You can probably go into the kernel and disable support for more then one or two cores, then
enable them later and see if there is any difference. On a quad core machine, of course. Which
is pretty affordable nowadays, in terms of development machines.

let's see some numbers

Posted Apr 29, 2008 6:44 UTC (Tue) by graydon (subscriber, #5009) [Link]

For what it's worth, I regularly run testsuites and build jobs that are embarrassingly
parallel, so when I purchased a quad-core for work this fall, make -j made a nearly linear
improvement on this particular bottleneck in my work cycle.

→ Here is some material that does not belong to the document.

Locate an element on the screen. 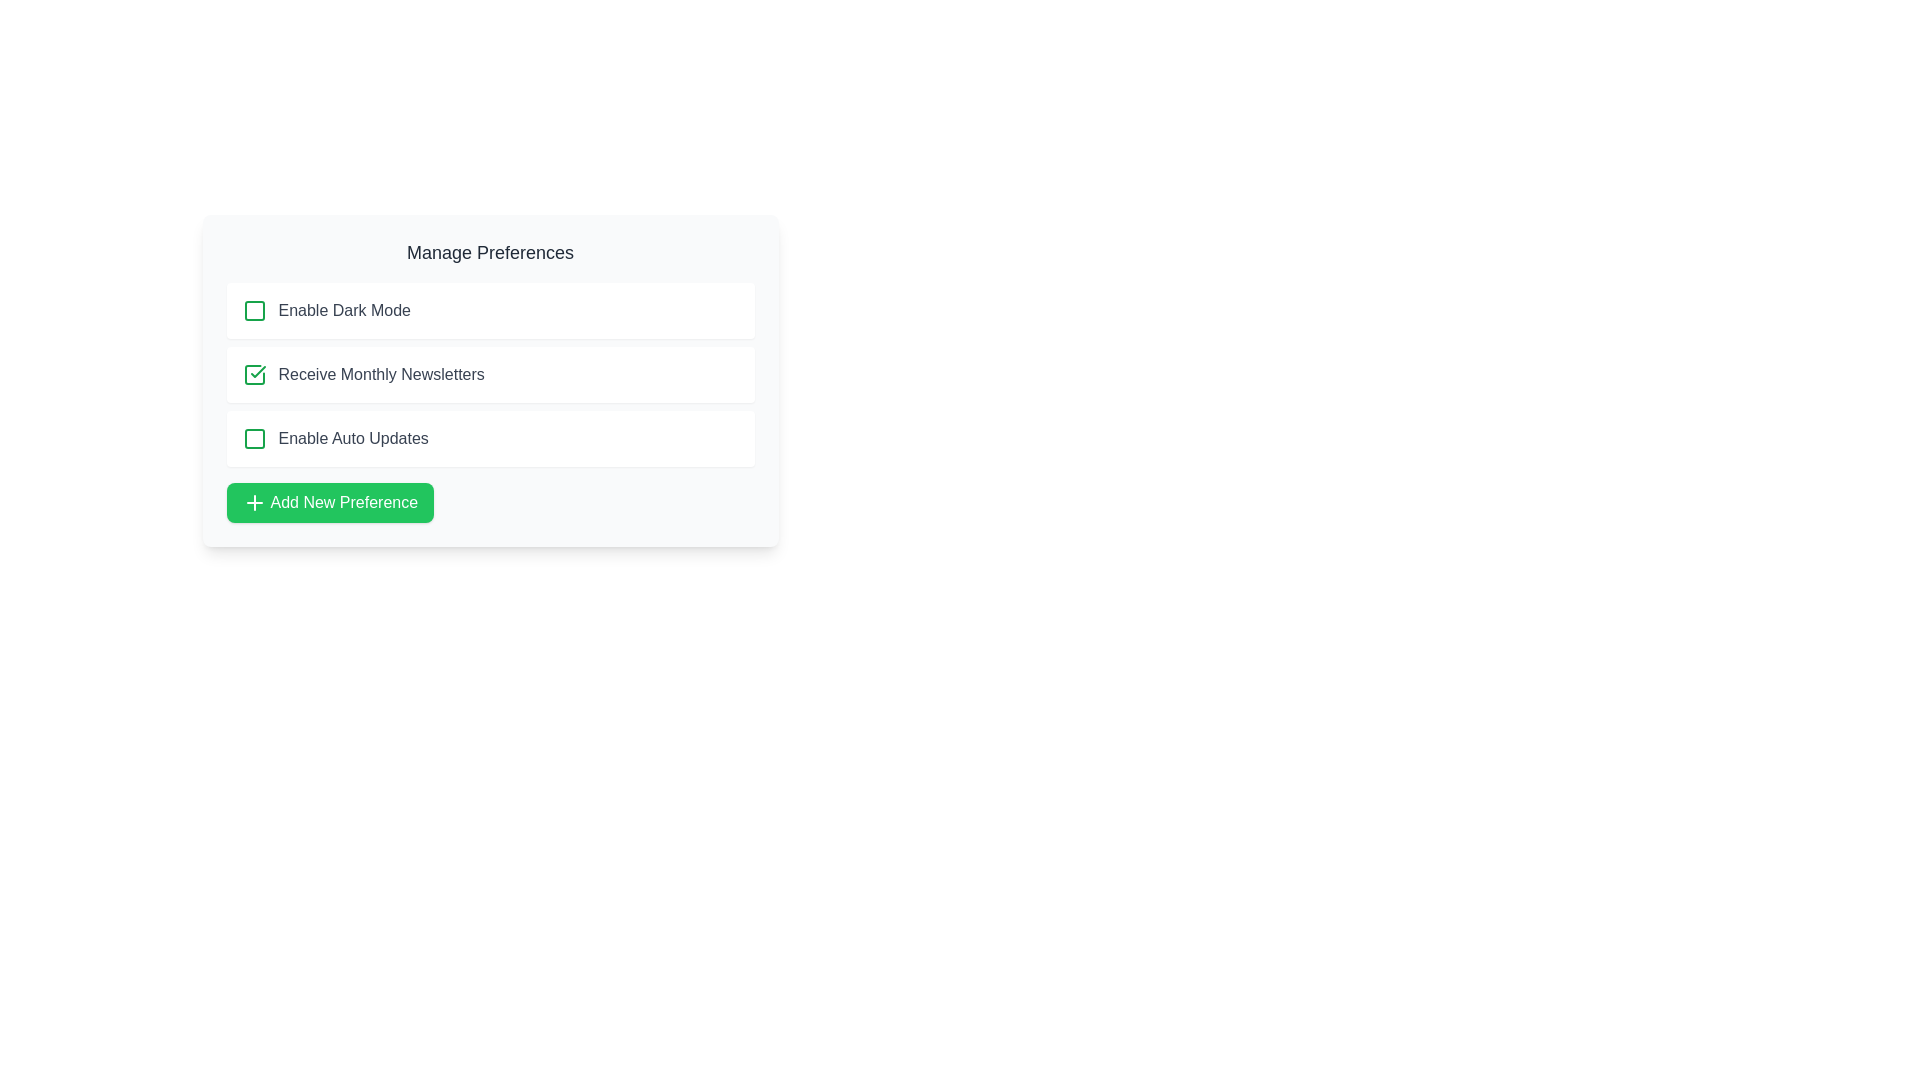 The image size is (1920, 1080). the green-bordered checkbox icon located to the left of the text 'Enable Auto Updates' is located at coordinates (253, 438).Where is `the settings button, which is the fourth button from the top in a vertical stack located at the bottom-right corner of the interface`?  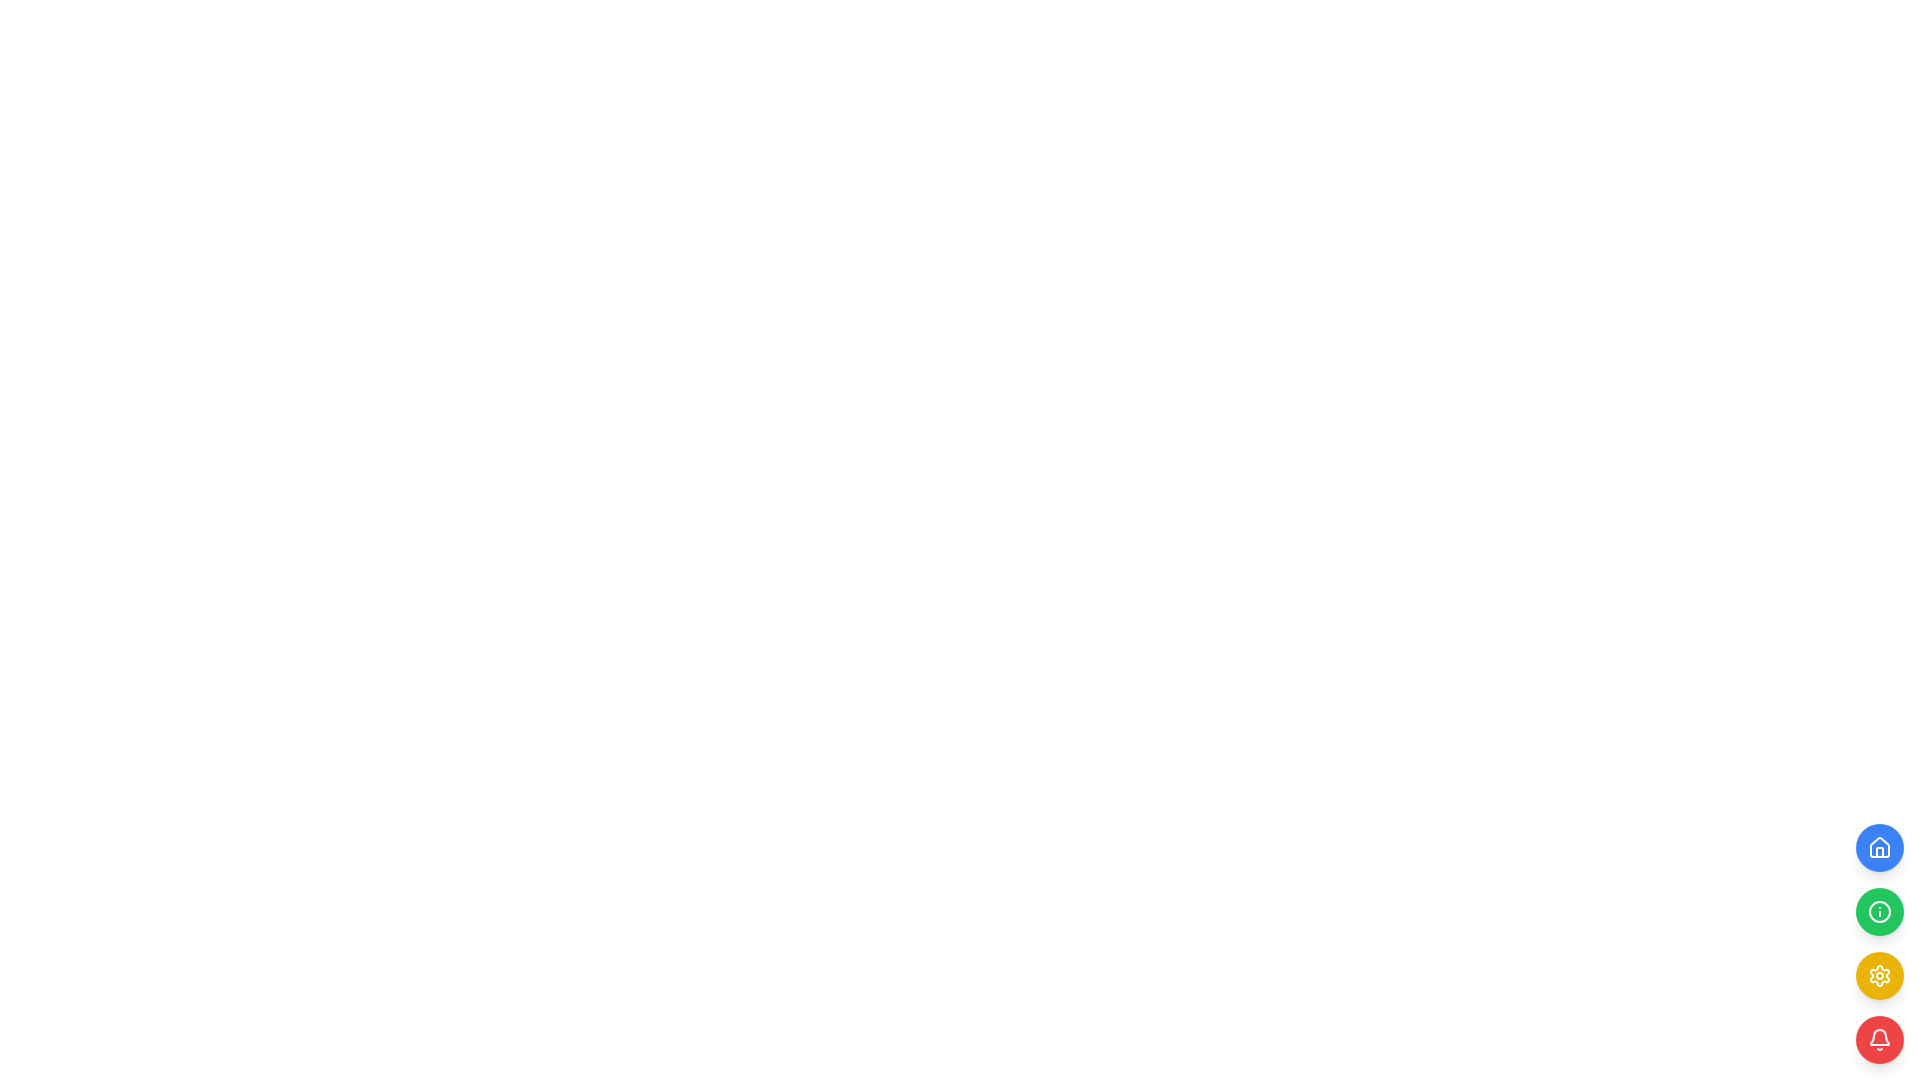 the settings button, which is the fourth button from the top in a vertical stack located at the bottom-right corner of the interface is located at coordinates (1879, 974).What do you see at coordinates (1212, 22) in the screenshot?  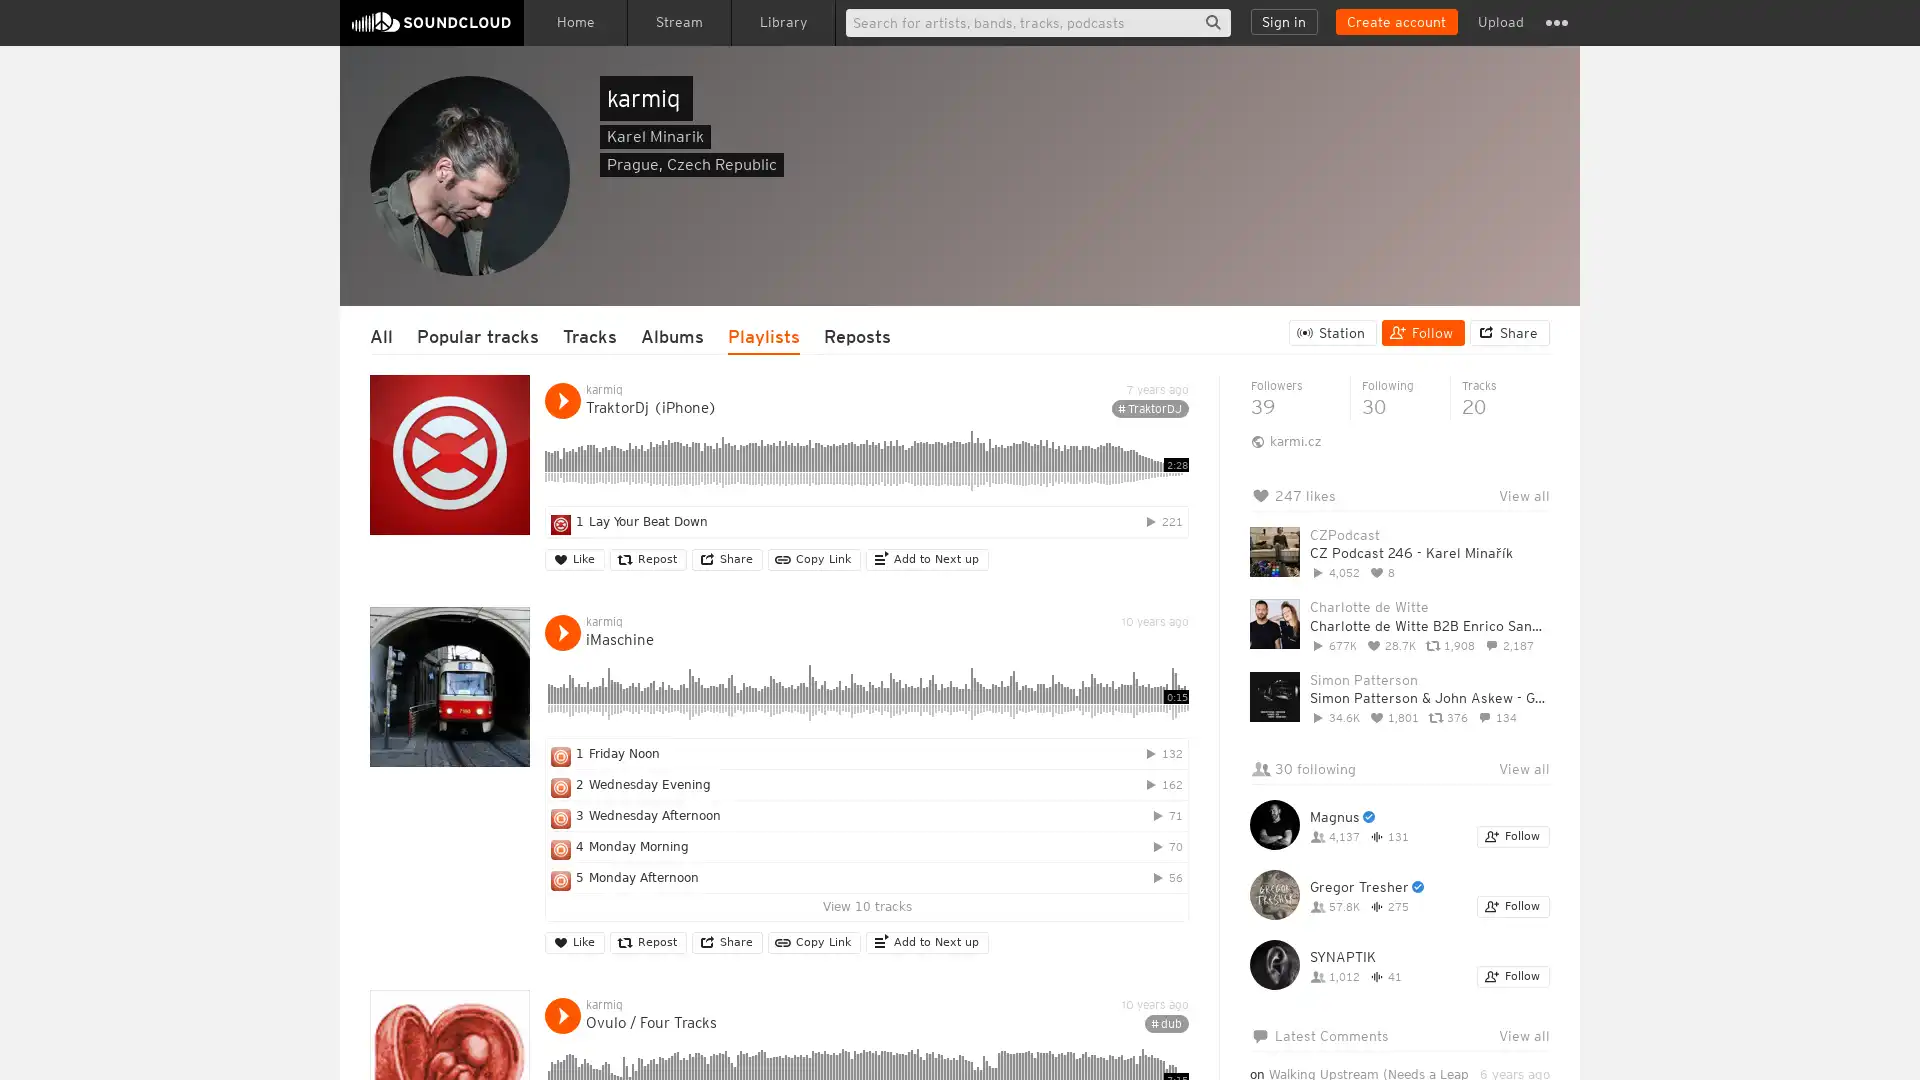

Didn't make me any smarter or
quicker with emacs, but made a half hour cycle between major edits collapse to about 7
minutes. That was very noticed. I'll happily support buying 256 cores on the same line of
reasoning, when they're available, because 7 seconds is much better than 7 minutes!

(And this is a tolerably fast job; I've had embarrassingly parallel workloads that take
*weeks* on the provided hardware. That's when you start snooping around for cross-organization
job queues and whatnot, to steal idle time from other machines.)

I'll grant that developers are probably not who the multicore "revolution" is aimed at. But
the numbers I've seen suggest that transaction-bound network servers of various forms see a
good win too: particularly those that were built around some sort of process-pool or
thread-pool model. More of the parallel thingies run at the same time. QED.